If you track such things, most books disappear as they age.  Their best shot at finding readers are when they are new.  Classic books are like bestsellers of time, but few actually make the hit parade compared to all the titles that slip off into oblivion.  Classic titles come and go out of fashion and damn few stay permanently in print.  By reading an old book you help keep it on the All Time Bestseller List.

Academics

Without the demands of an English teacher, would anybody read the classics?  Would anyone be reading James Joyce, John Steinbeck, Charles Dickens, William Faulkner, and other literary oldies if it wasn’t because they were forced-fed them in high school and college?  Jane Austen and William Shakespeare have major fan clubs that keep their stories popular with the public, but how many people discover Milton or Dante on their own?
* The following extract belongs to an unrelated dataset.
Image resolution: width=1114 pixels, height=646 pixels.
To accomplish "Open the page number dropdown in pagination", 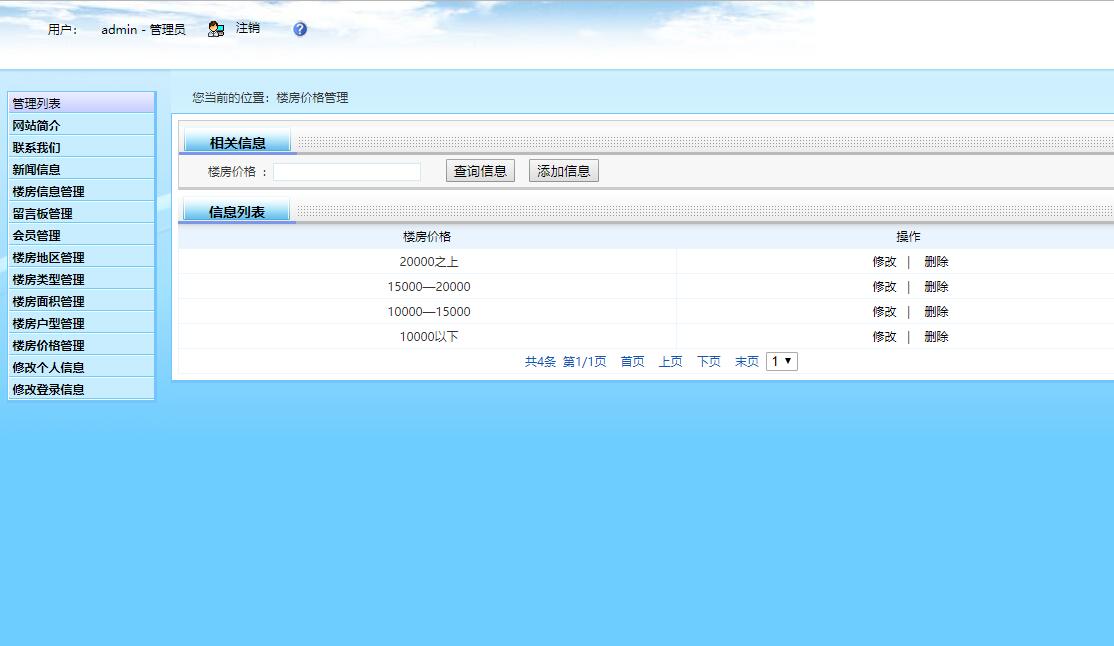I will pyautogui.click(x=780, y=361).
And why do books get so much academic support over music, dance, paintings and other art forms from history?  We’re made to read old books in school but old music and paintings don’t get equal blackboard time.  Sure, we force years of English classes on our kids so they will master language, writing and communication for practical reasons, and maybe the English teachers just sneak in as many of their old favorite inspirations as possible, like promoting Catcher in the Rye.  How active would university English departments be if they didn’t have technical writing, creative writing, ESL majors, and the basic freshman courses?
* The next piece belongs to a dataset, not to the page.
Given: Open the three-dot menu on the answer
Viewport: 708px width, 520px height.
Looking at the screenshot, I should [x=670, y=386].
Can you imagine what our culture would be like if our schools only taught job skills?  Okay, film majors and aspiring writers taking creative writing courses would study old books a bit because it’s practical to recycle the classics occasionally.  Brad Pitt was a great action hero in Troy, and Reese Witherspoon showed off a range of acting talent in Vanity Fair, but they did much better job-wise with Oceans Eleven and Legally Blonde.  And when Will Smith got people to watch I, Robot, they didn’t bother to film the actual classic SF stories.

The Movies

And speaking of the movies, how many people read old books because they saw the film first?   I know films have gotten me to read several library shelves of books.  I have no proof, but I would bet that Hollywood has gotten more kids to read classic books than English teachers.  How many people would go out and read James Joyce if HBO converted A Portrait of an Artist as a Young Man and Ulysses into several seasons of television with the production quality of The Sopranos?

Movies may be the best salesmen for books, both new and old than any other form of literary promotion, except television.  Little Women and Pride and Prejudice get remade almost once a decade.  Movies brings the classic words to the screen along with visuals that help us see the classics, and that’s a big sell.
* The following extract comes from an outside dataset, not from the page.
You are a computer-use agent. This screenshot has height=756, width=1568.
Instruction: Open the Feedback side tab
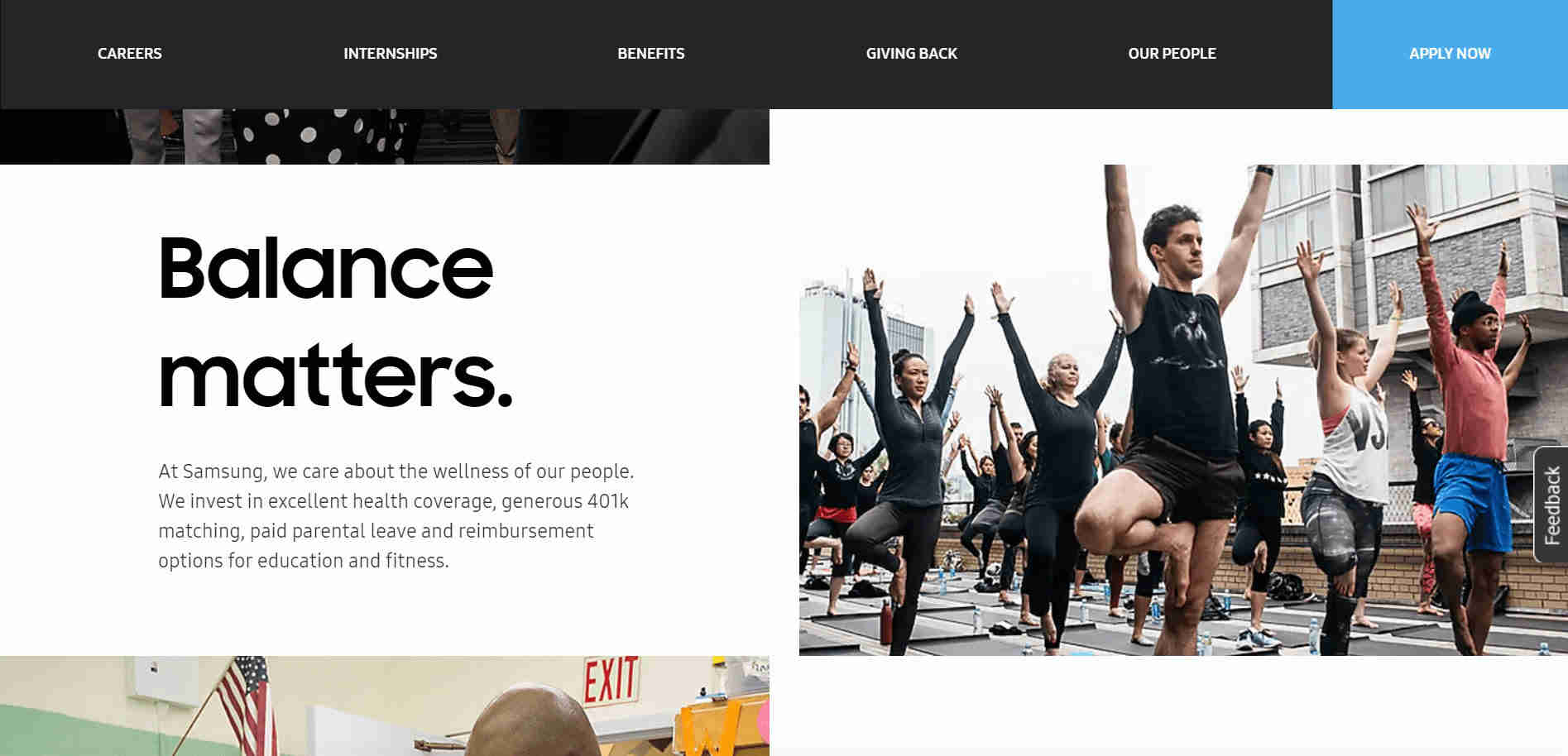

The question is:  Do seeing the classics on the big screen equal reading the classics on the little page?  You know how I vote, but am I right?      

Superstar Writers

Many people buy new books by their favorite writers, and some writers become superstars of the reading world.  Again, I’m not against this because I want my favorite writers to get rich and keep typing out books I love to read.  How many millions of us are now anxiously awaiting J. K. Rowing’s first non-Harry Potter novel?  And if you haunt bookstores you know there’s always hordes of new writers to discover.  But here’s the problem, why waste time taking a chance on a possibly bad book when there are so many Perfect-10 tomes waiting to be read? 

Time and waiting helps.  If you wait until the end of the year then reviewers will make their best-of lists and if you compare enough lists, the year’s best books will be revealed.  If you wait longer, you can catch The Best Books of the Last 25 Years lists, or The Best Books of the Century.  But who wants to wait.  Most people buy books by following their favorite authors or trying books written by superstar writers that catches the public’s attention..

Harold Bloom came down almighty hard on J. K. Rowling and Stephen King, where he claimed thirty-five million book buyers can be wrong about Harry Potter, and that giving Stephen King a National Book Award tarnishes all the rightful past winners.  I’ve read the Harry Potter books twice, and will probably reread them again in the future.  I’d hate to have missed out on them.  From the long list of Bloom’s Western Canon I hope I can pass on a few classics to have time to enjoy Harry Potter.  Of course, the fact is I don’t always know what I’m missing.  What if there are old and forgotten books far more exciting than the Harry Potter novels?

The Great Books

I keep throwing out the name Harold Bloom, but that’s only because he’s the point man for the philosophy that believes knowledge of the great books equals quality education.  He calls his best-of-list, The Western Canon. That idea has been around a long time, and was especially promoted by Mortimer J. Adler, one of the editors of The Great Books of the Western World put out by the Encyclopedia Britannica.  Their theory is simple – knowledge of the great books equals an Ivy league education, and one publisher even produced The Harvard Classics to promote the idea.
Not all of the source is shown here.